In 1970 she joined then-ruling communist Polish United Workers' Party and was a delegate to the 10th PUWP convention in 1987.

In 1989 she was elected to the Contract Sejm as PUWP member. After dissolution of the party she joined, as most former members did, newly formed Social Democracy of Poland (SdPl) and later Democratic Left Alliance (SLD).

Sierakowska remained a Sejm Member until 2005 elections, when she lost her seat.

She was an outspoken supporter of abortion rights, separation of church and state, and other leftist values.

Sierakowska was also a critic of the Leszek Miller government and his role as SLD Leader. She urged a replacement of Miller with former Prime Minister Józef Oleksy.

During her last term as MP, she served as Vice Chair of the National Defense Committee. Previously she was notable as one of the co-authors of the new constitution, which was adopted in 1997.

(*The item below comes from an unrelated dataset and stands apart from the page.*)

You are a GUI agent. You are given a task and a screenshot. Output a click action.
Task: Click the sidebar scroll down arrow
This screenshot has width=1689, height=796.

Sierakowska left SLD with group of other members led by Sejm Marshal Marek Borowski and founded Social Democracy of Poland (SdPl). SdPl suffered a massive defeat in the 2005 Sejm election and lost all seats, when SLD won fourth place.

She remained one of the SdPl leaders, and ran for Presidency of Lublin, where she had lived for many years, and won first place in the first round with 25.31% of vote. Before municipal elections, SdPl, SLD and the Democrats joined forces as Left and the Democrats coalition, a new political power still active. In turnout Sierakowska lost to Civic Platform candidate Adam Wasilewski. Despite defeat, she was elected the same year to the Lublin Voivodeship Sejmik.

In 2007 she returned to the Sejm after being elected from Lewica i Demokraci list. She finished her term in 2011.